Task objective:
Print the lines of the records from the line with "781x472 pixels. At" up to and including the line with "pos(246,61)", copying them without any change. Omit the pictures from your answer.

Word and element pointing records
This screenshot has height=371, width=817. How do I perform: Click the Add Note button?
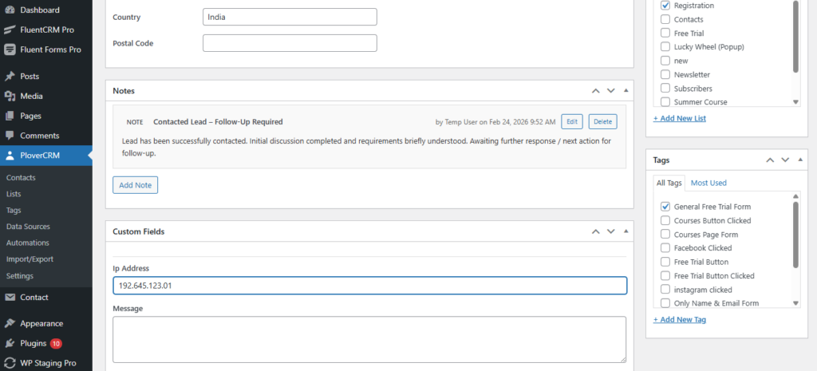[135, 185]

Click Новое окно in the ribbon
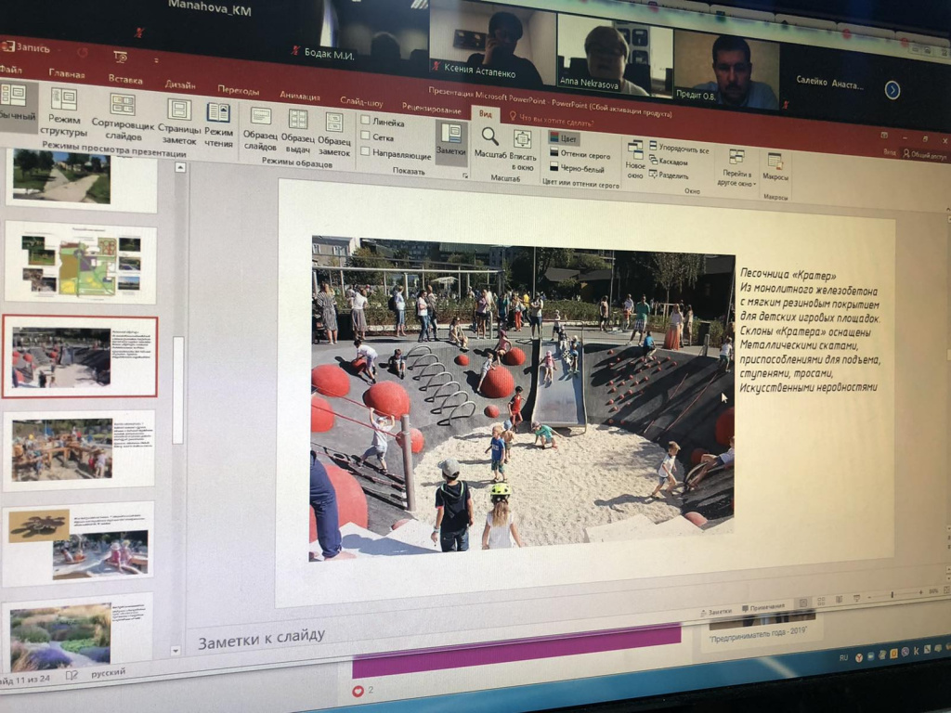[x=635, y=157]
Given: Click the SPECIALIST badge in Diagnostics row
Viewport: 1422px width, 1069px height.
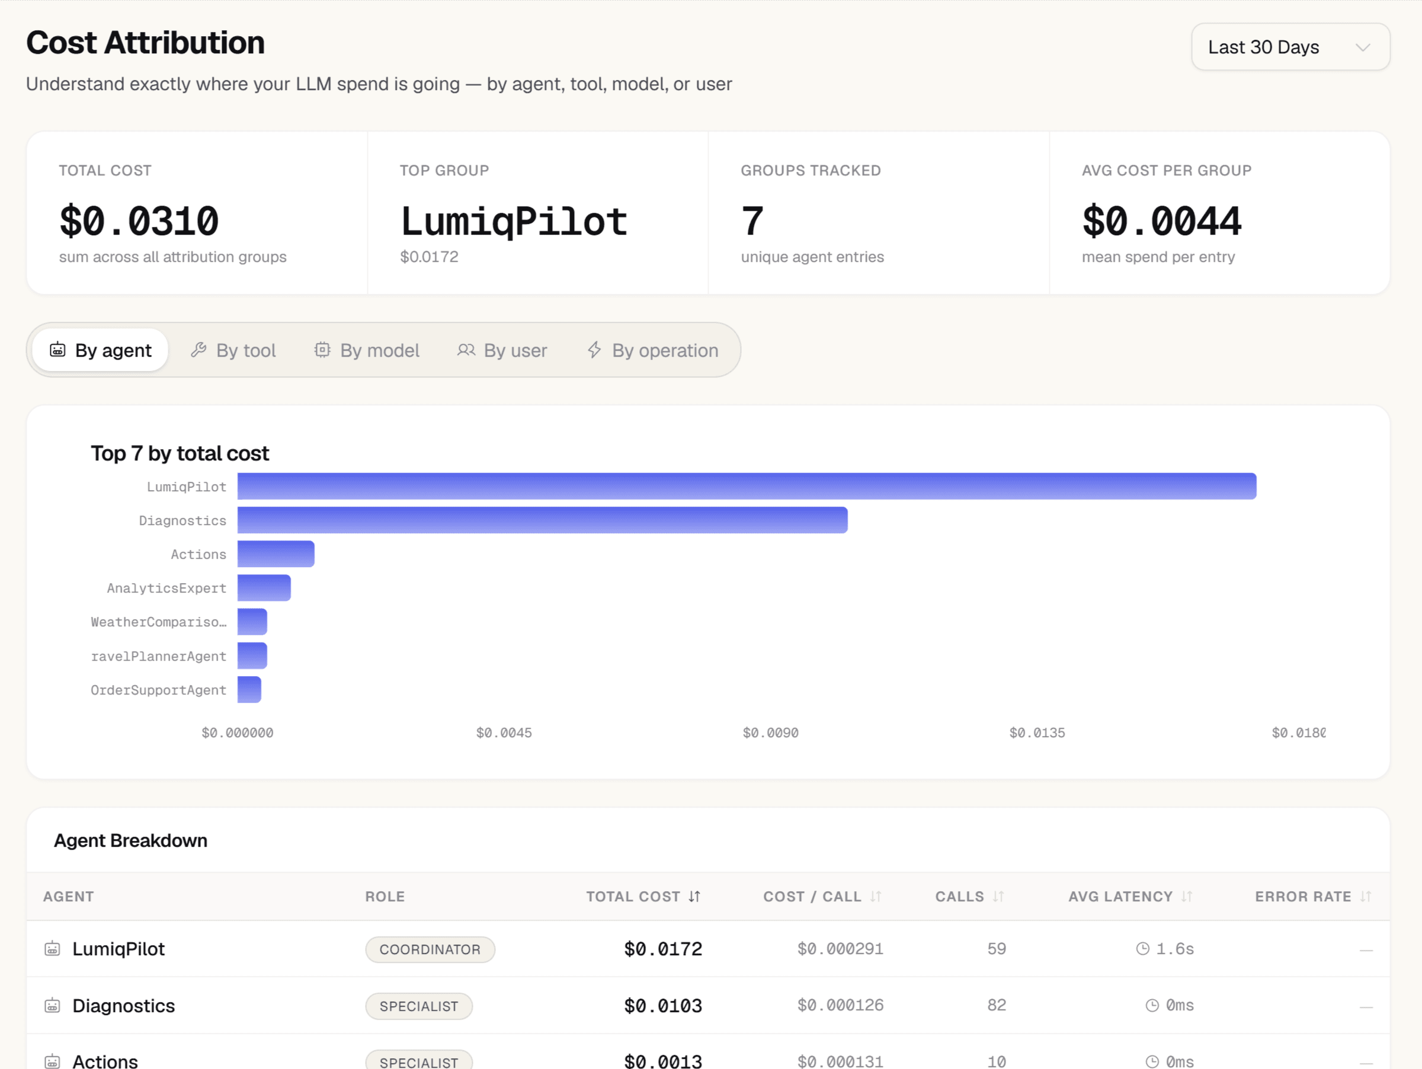Looking at the screenshot, I should [x=419, y=1006].
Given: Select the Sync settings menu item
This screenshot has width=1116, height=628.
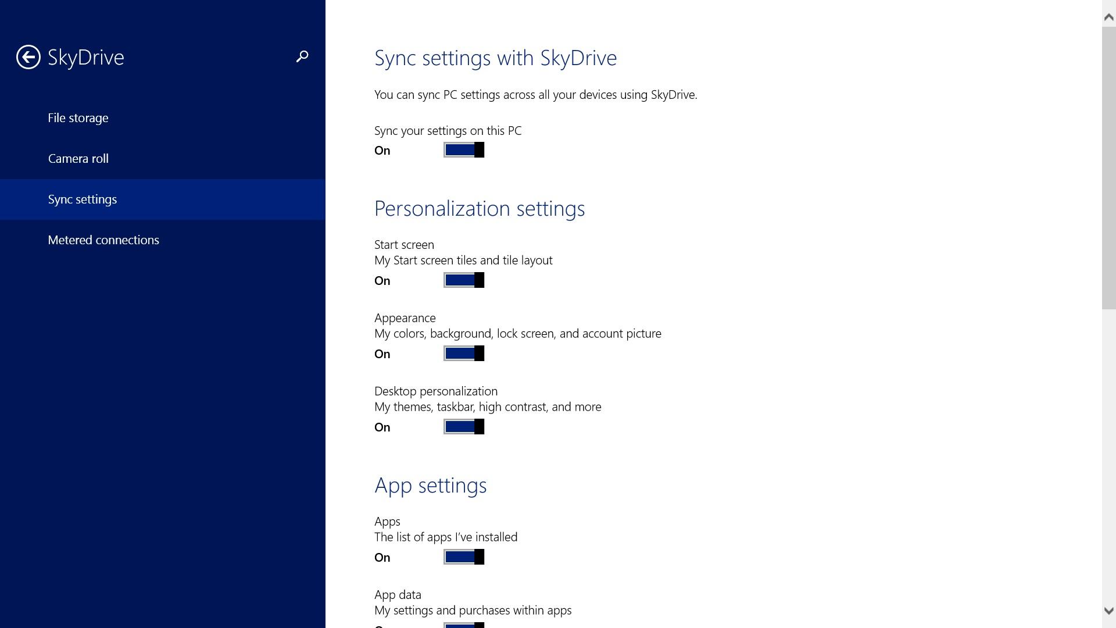Looking at the screenshot, I should coord(83,199).
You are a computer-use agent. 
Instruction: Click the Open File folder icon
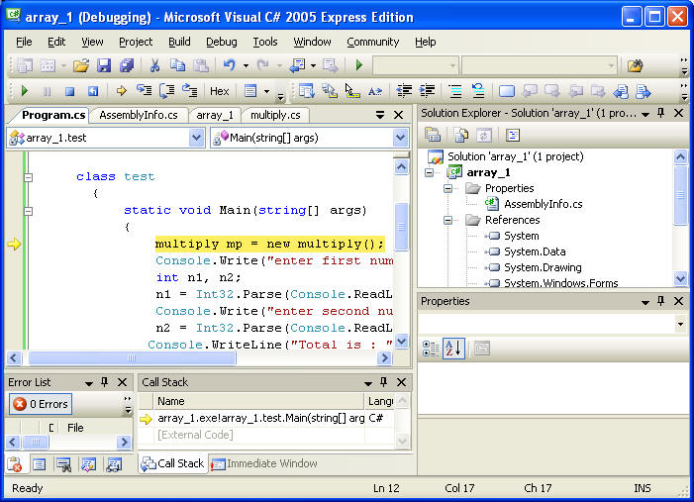(x=80, y=65)
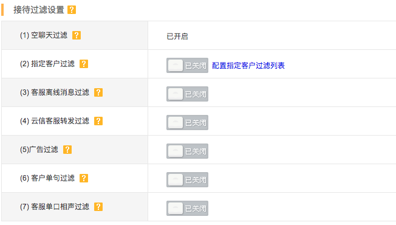Turn on 客服单口相声过滤 toggle
The image size is (396, 225).
click(188, 209)
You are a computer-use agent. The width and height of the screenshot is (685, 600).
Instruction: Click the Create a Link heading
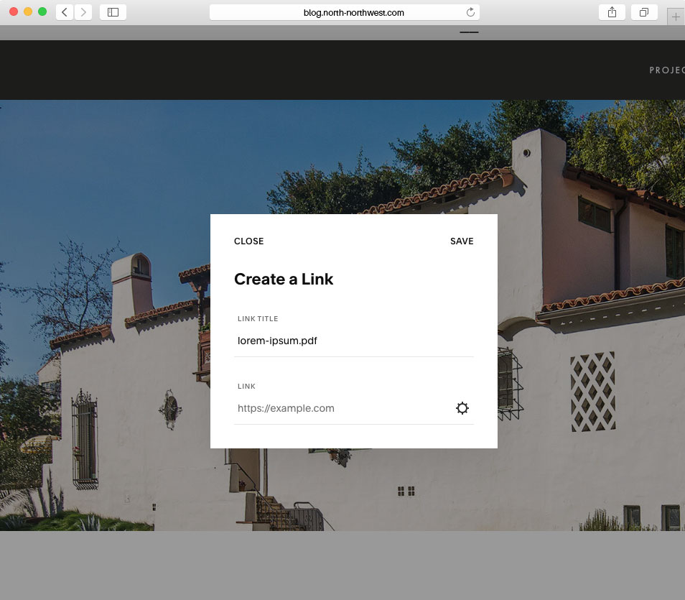[284, 280]
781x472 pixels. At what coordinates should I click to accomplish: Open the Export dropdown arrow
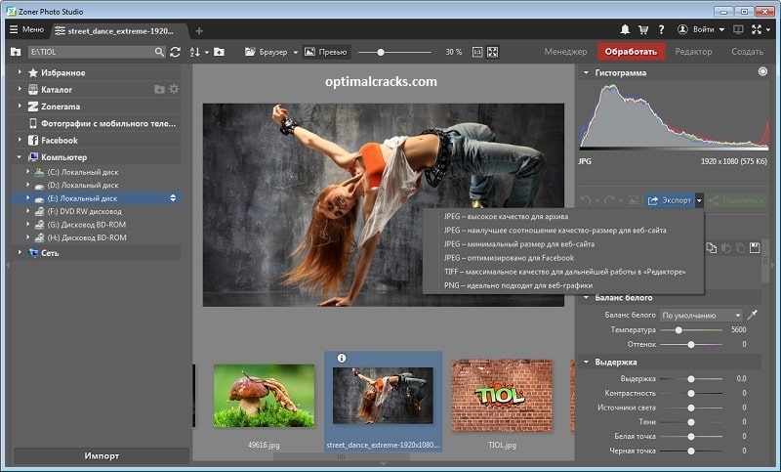(699, 200)
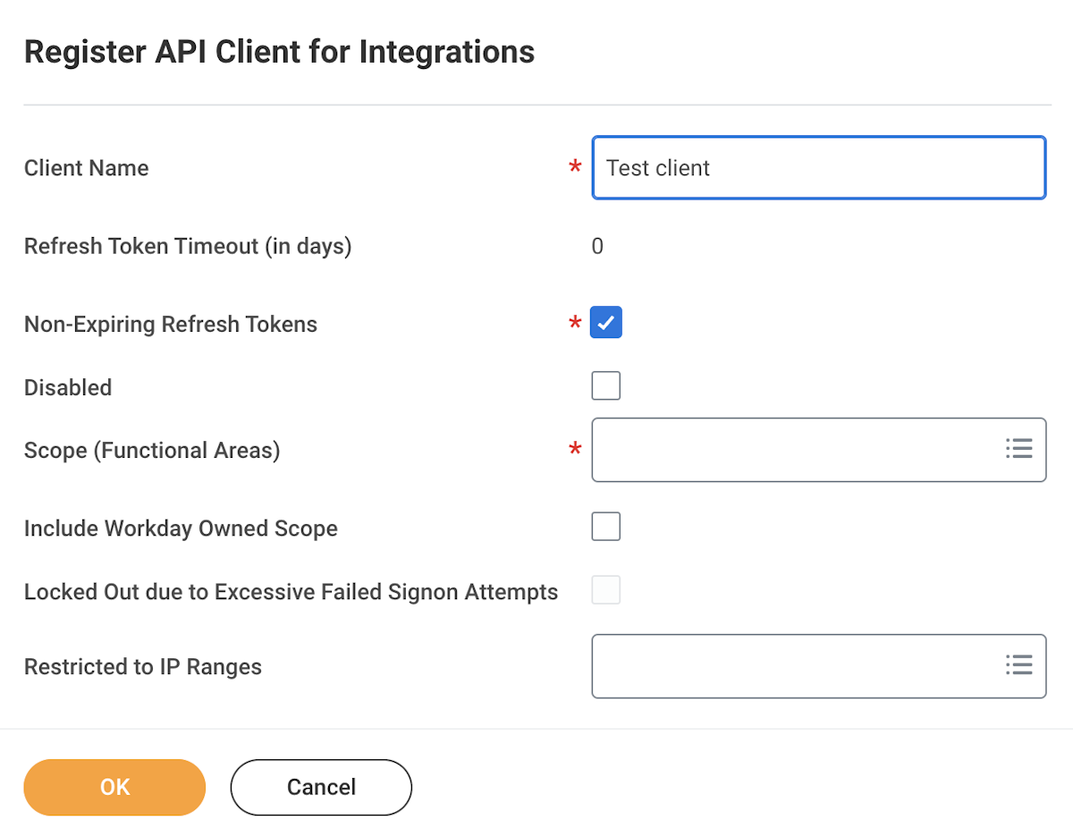Check Include Workday Owned Scope
This screenshot has height=829, width=1073.
tap(606, 527)
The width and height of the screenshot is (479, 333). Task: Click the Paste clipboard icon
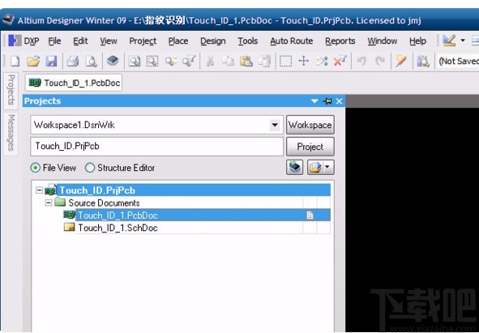pos(246,61)
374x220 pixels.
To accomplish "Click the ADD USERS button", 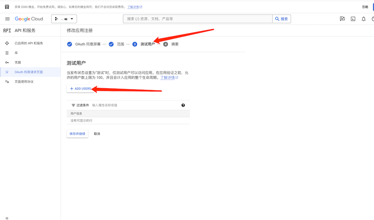I will click(80, 89).
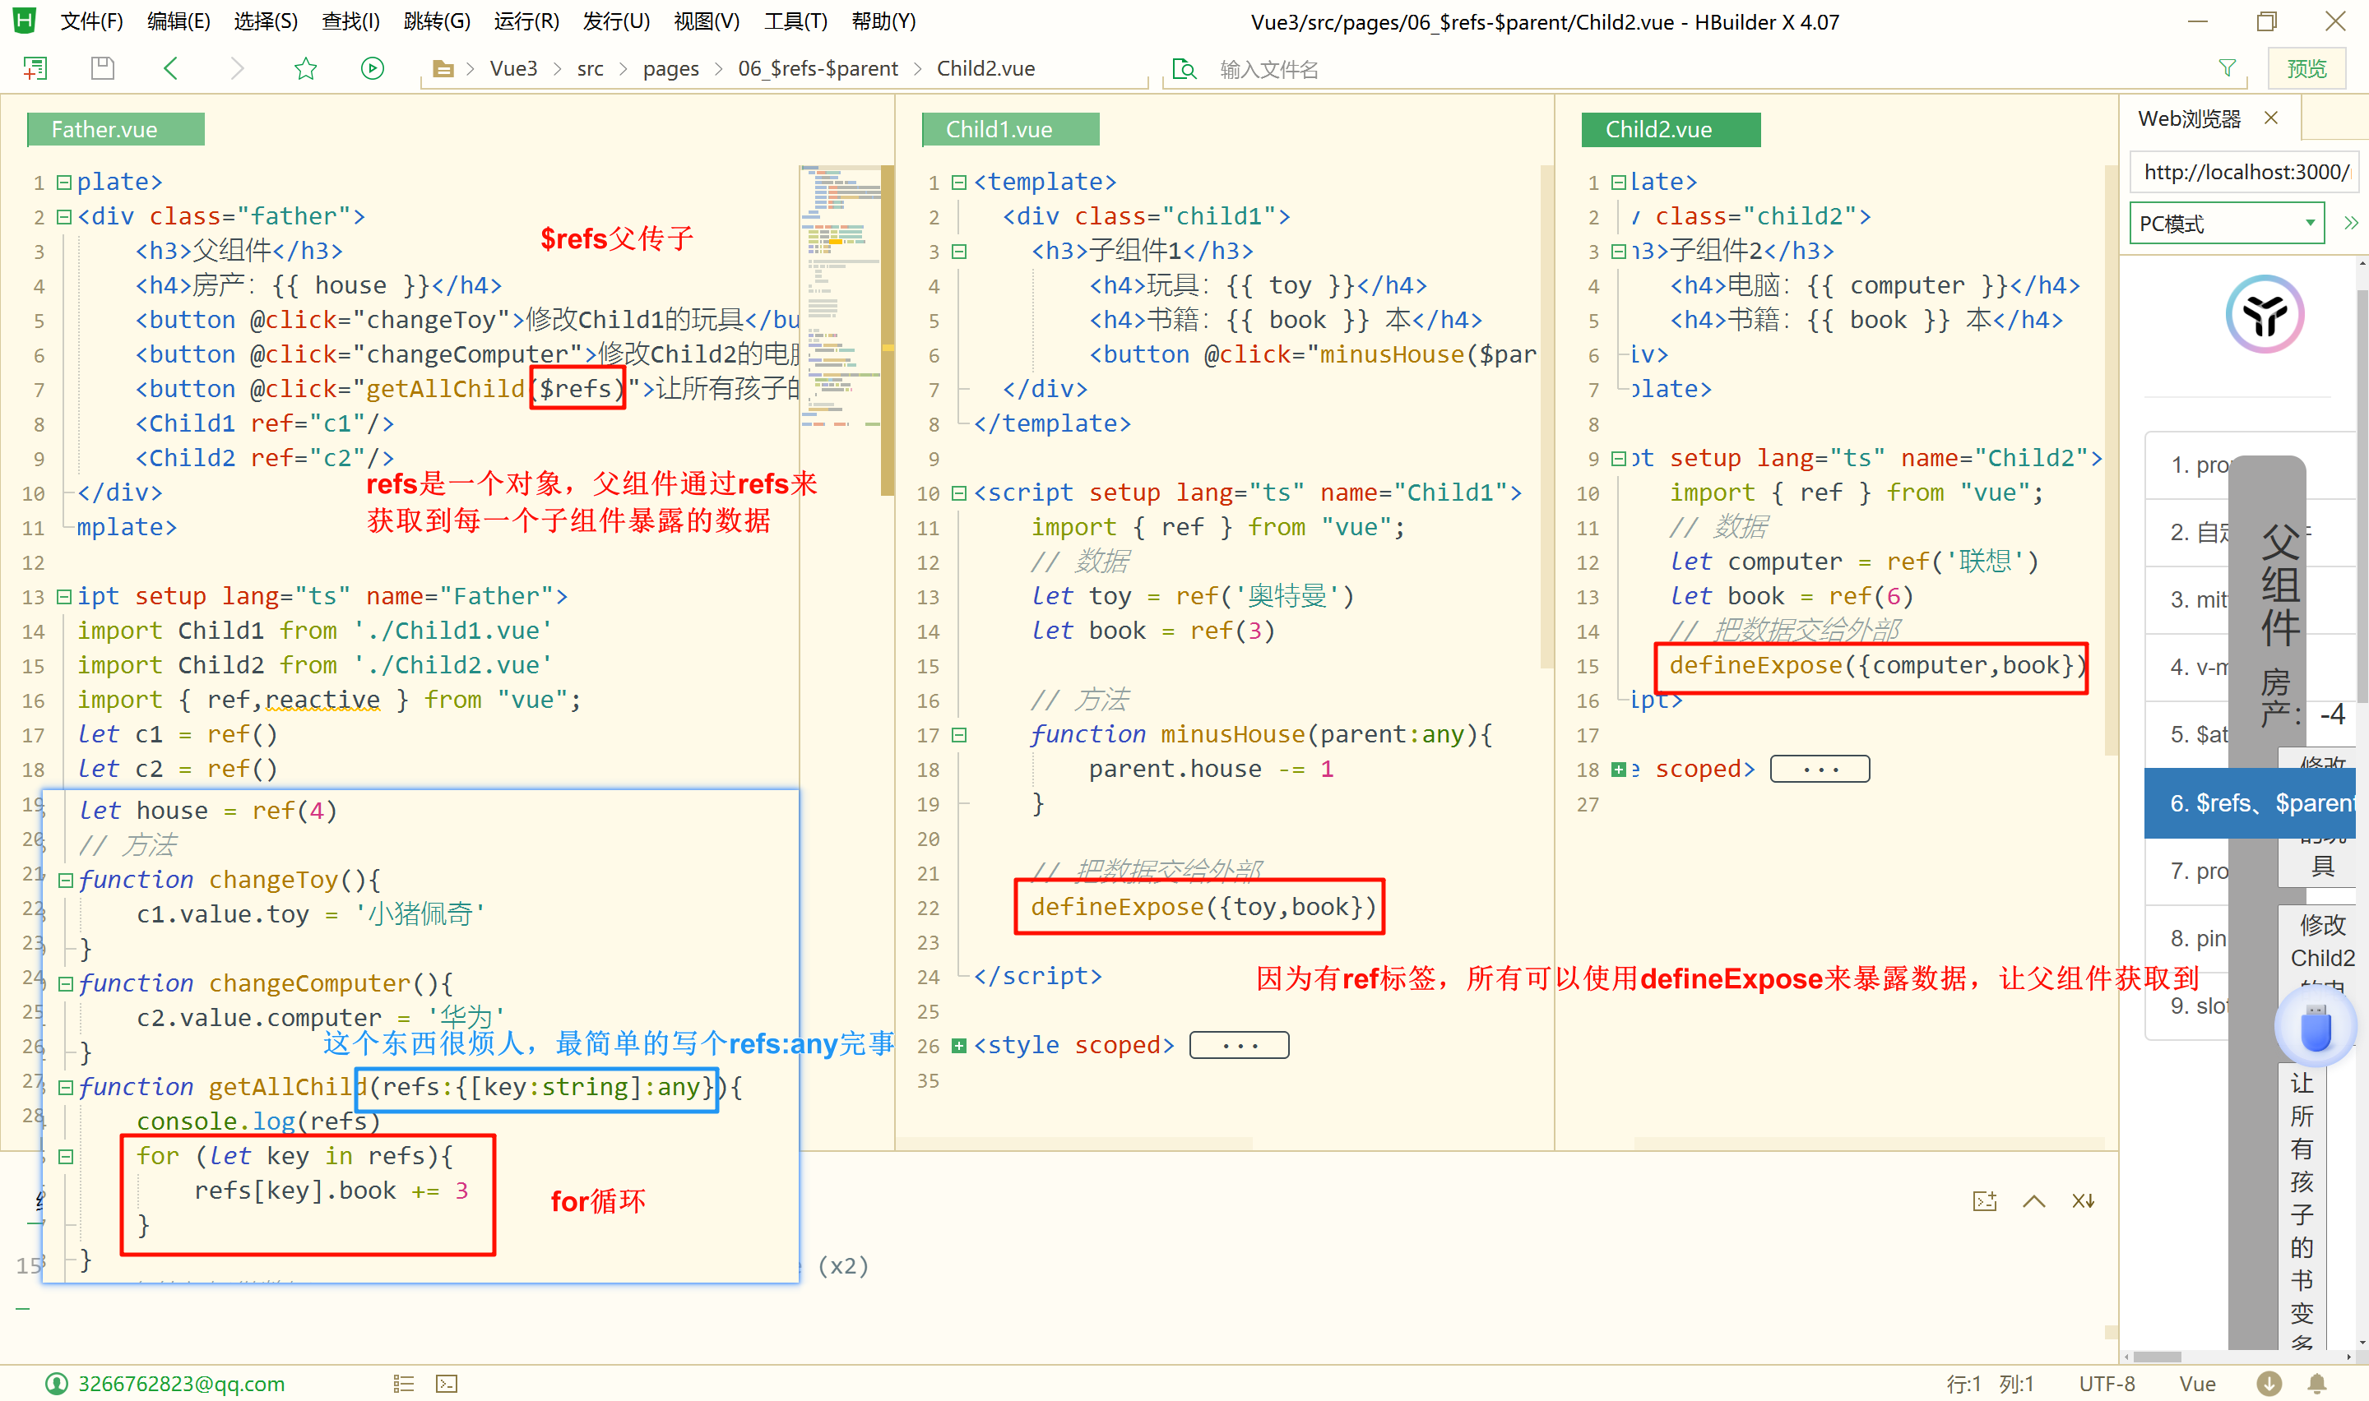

Result below:
781x472 pixels. At what coordinates should I click to accomplish: Open the Export dropdown arrow
(699, 200)
Check Include Workday Owned Scope
This screenshot has height=829, width=1073.
tap(606, 527)
The width and height of the screenshot is (479, 333). Task: Click the Paste clipboard icon
pos(246,61)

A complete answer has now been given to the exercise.